From the moment opener ‘You and I’ explodes into view, propelled as it is on the kind of riff that made Silversun Pickups famous, you know that you could be in for something special. Debut album this may be, but the intricacy and focus of these tracks makes the record's seven-year-gestation obvious. Here is a band arriving with a fully-formed artistic statement. This is an artistic statement not limited by crass genre-boundary definitions. From the shoegaze-y opener, we are led to ‘In the Corners’, which lopes along as if it wishes it were a Yuck song, before the pace is increased on the aforementioned ‘Big Ideas’. And on and on it goes. Centerpiece ‘In My Dreams’ is built on a gorgeously elastic bassline from Nester Romero as it grows and grows to a cacophonous climax. Previous single ‘Progress’ is a driving rock song, one of many to showcase the dueling guitars of Cantino and Brock Woolsey, as another pulsing bassline from Romero propels the song along. All of it is topped off by Cantino’s distant, almost otherworldly vocal performances, smooth as silk one minute, the next a piercing howl.

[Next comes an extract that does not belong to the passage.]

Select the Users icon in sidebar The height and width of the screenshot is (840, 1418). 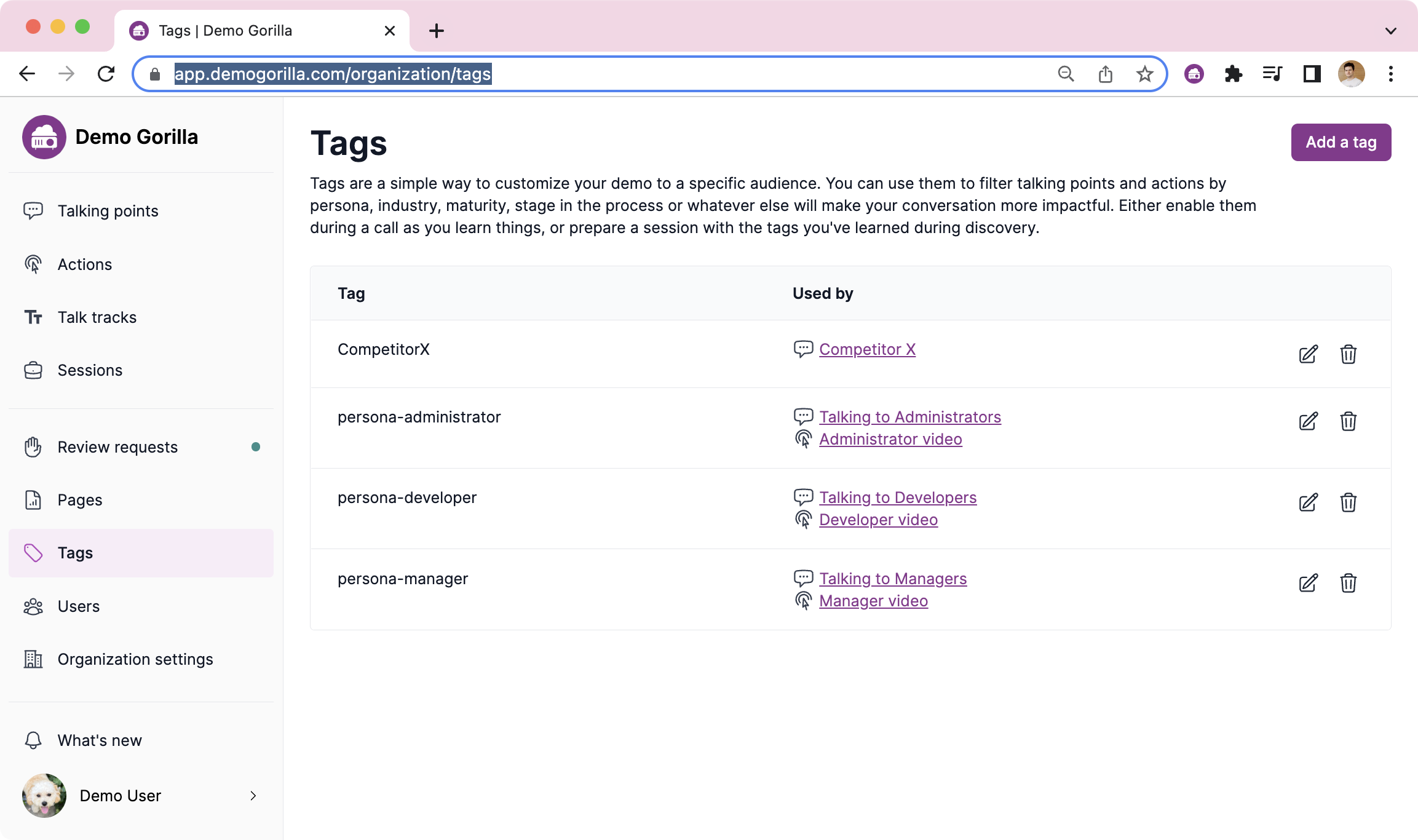click(x=33, y=606)

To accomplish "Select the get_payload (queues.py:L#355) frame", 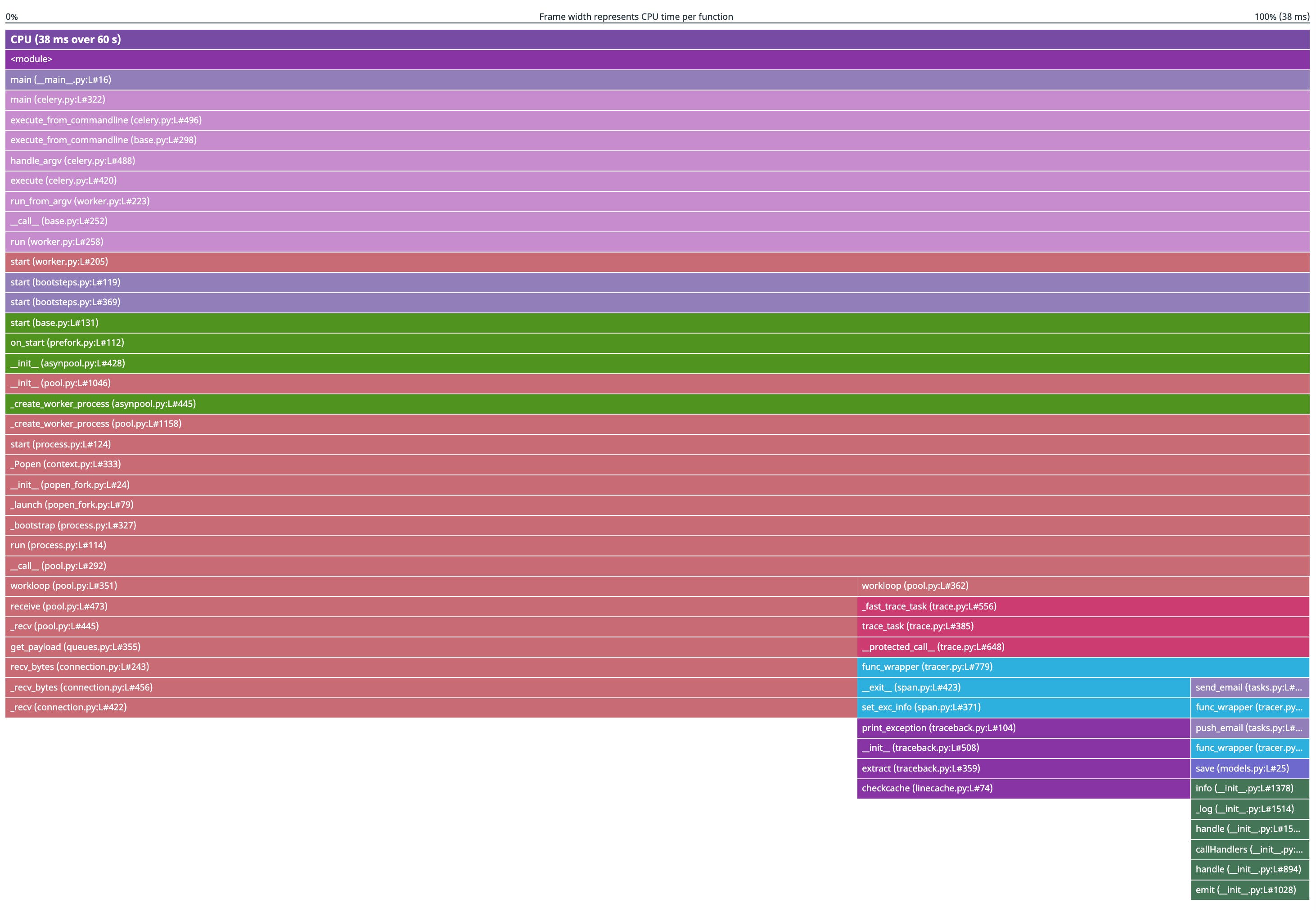I will 431,647.
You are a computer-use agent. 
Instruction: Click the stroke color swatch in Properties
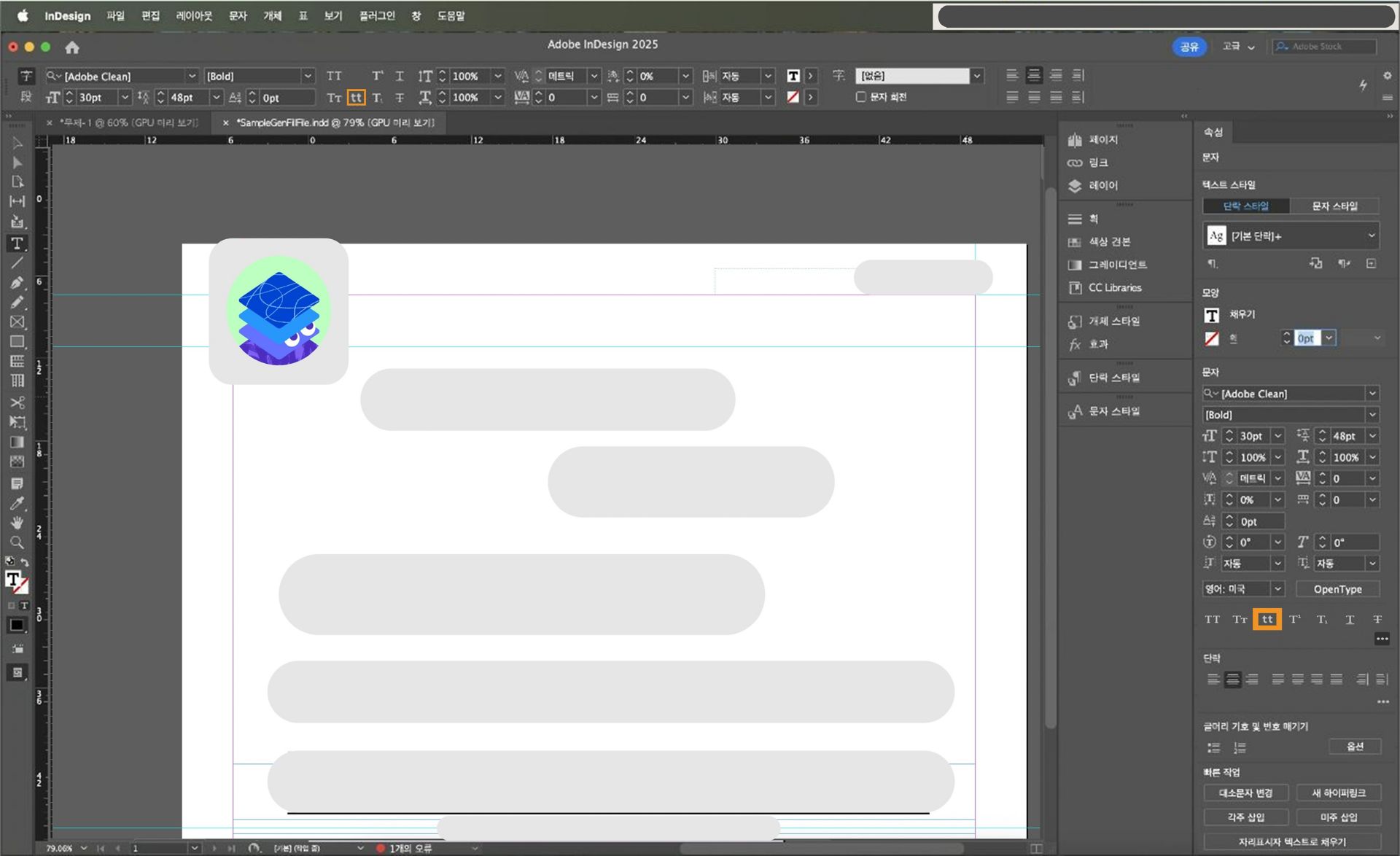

What is really exciting here is to see a band exhibit such synergy. This is not a forced pastiche on a tired old rock formula. This is a band presenting the best possible version of themselves and their songs to an unsuspecting public (or at least, an unsuspecting writer). Perhaps it’s the long life of the band prior to the release of this album and the opportunity this gives to hone their craft. Perhaps it’s to their benefit that this is on a label like Fat Possum, rather than on a major, rushing to find the next big thing, foregoing the possibility of artistic development. Perhaps, though, it’s just because Francisco the Man are a good band, a creative, solid band. Not a great band, not yet anyway, but a band with the potential, the achingly exciting possibility, to be a great band.
Best of all they have songs, piles of them. It is all too rare for a record in this genre to eschew style in favour of substance, but this is what Francisco the Man have managed here. The songs go where you want them to go, in the main, and when they deviate from the norm, they go in directions that are more satisfying, shocking even, than you could possibly have dared to imagine. Sure, it’s not brand new, it won’t change the world, but Loose Ends surely does present us with 2015’s first really intriguing rock proposition.
Francisco the Man have big ideas. I don’t think they’ll be alone with them too much longer.